Despite hesitation to talk about elder abuse, it’s a growing problem that is plaguing older Americans and is gaining more attention in Washington on dual fronts—its causes and prevention.
Financial abuse alone amounts to $2.9 billion annually according to the Metlife Mature Market Institute, with other forms of fraud and abuse taking steep tolls as well.
“Elder abuse” can be many things, financial exploitation aside. It could be misuse of Power of Attorney, unsanitary living conditions, or lack of care when care is needed.
Those who work in care settings, have a unique opportunity to pick up on cues, elder advocates say, in the detection of abuse cases, with the Assisted Living Federation of America leading the charge toward this effort.
ALFA renewed a campaign in June—National Elder Abuse Awareness Month—serving as a reminder as well as a kickoff to some of the new initiatives under way.

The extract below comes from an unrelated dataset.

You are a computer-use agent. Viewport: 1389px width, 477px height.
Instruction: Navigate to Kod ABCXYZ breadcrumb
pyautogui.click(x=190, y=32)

“Elder abuse is something everyone needs to tackle year-round,” says Jackie Kerin, Public Policy Associate for ALFA. “[The association] offers state specific resources all year long that support senior living providers in preventing, detecting, and reporting elder abuse.”
Because the definition varies, estimates place the number of people who suffer from elder abuse between 2 million and 5 million annually. Yet millions more go unreported.
The instances go beyond physical abuse to include neglect, emotional and psychological abuse or exploitation, which often come with warning signs that go well beyond physical cues.
On the State Level
On the state level, ALFA affiliates and chapters have partnered with local authorities, such as a task force under Arizona’s governor’s office that includes senior living stakeholders, officials—even taxi drivers and fire departments—to combat the problem.
“We wanted to reach residents, family members and the general public who aren’t as engaged,” says Arizona ALFA President and CEO Karen Barno. “It may be a family member, spouse or an adult child, which is most commonly [the culprit] and it is everyone’s responsibility to work together toward preventing elder abuse.”
The task force has brought to light instances where a taxi driver, driving a senior home and offering to carry groceries into the house, caught a glimpse of an unsafe or unsanitary situation. Likewise, local fire officials have reported incidents based on their view into the homes of older residents, Barno says, when responding to unrelated calls.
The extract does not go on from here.